I don't think that is a problem, I am not prejudicing their relationship with the province, I am not prejudicing their deal with anybody else. What I am looking to see is that if, and perhaps if you can't give it at this point, maybe if you can give assurances to give it to the committee, just what provisions there are. I don't see that prejudicing anybody's case, if the Sheraton finishes the casino on time, then there are no provisions that they would have to be responsible for.

MR. CHAIRMAN: Perhaps we could approach it this way. You have a concern about not disclosing your strategy. Perhaps you might answer the question by putting the Gaming Corporation's position at its strongest.

MS. GORDON: Okay. And it is strong. The contract does have the $10,000 per day liquidated damages clause if not complete by September 1999. In addition, if there is a default, and I have described to Ms. Godin two of the ways that there might be a default, then that triggers a right on our part to terminate the construction contract, and that triggers a full-scale damages clause.

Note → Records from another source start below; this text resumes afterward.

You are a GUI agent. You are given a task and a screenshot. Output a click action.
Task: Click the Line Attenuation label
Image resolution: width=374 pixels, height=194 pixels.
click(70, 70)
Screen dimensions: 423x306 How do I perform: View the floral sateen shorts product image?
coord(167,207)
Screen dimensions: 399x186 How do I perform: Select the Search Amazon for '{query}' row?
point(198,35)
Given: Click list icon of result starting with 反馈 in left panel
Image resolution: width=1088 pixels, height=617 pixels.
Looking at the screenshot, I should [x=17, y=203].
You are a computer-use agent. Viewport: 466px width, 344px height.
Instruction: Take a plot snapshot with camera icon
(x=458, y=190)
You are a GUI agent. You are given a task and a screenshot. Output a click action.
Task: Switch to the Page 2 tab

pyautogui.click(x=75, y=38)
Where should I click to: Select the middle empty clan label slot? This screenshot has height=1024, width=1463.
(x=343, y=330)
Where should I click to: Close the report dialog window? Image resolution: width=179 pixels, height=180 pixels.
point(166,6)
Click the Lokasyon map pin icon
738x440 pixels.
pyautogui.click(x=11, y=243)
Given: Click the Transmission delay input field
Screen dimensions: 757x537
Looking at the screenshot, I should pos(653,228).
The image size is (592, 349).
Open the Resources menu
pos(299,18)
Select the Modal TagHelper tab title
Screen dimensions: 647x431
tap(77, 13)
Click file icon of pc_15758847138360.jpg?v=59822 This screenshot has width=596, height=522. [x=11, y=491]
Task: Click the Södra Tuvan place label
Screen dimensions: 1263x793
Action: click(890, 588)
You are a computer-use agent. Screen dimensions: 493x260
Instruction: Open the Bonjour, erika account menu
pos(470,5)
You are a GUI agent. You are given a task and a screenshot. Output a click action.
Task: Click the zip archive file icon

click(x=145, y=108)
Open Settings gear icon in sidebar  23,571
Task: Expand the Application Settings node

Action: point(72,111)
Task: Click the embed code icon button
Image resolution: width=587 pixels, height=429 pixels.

I could leave it at that.

MR. LEBLANC: All right. I will accept that. I appreciate your giving me some of the information I am looking for. Another thing I wanted to ask is that my understanding from the testimony that has taken place is that it was difficult to get information from the Sheraton, and I think it was in regard to different expenditures and so forth. The premise, or the point has been made, perhaps by yourself, that it didn't make a difference, because of the fact that they had an income guarantee. As we are getting very close to the end of the income guarantee, these things become very important. It begs the questions, that now that we have signed this memorandum of agreement, or this new agreement in September 1997, I guess what I am looking for is, what hammer does the Gaming Corporation have to get access to it?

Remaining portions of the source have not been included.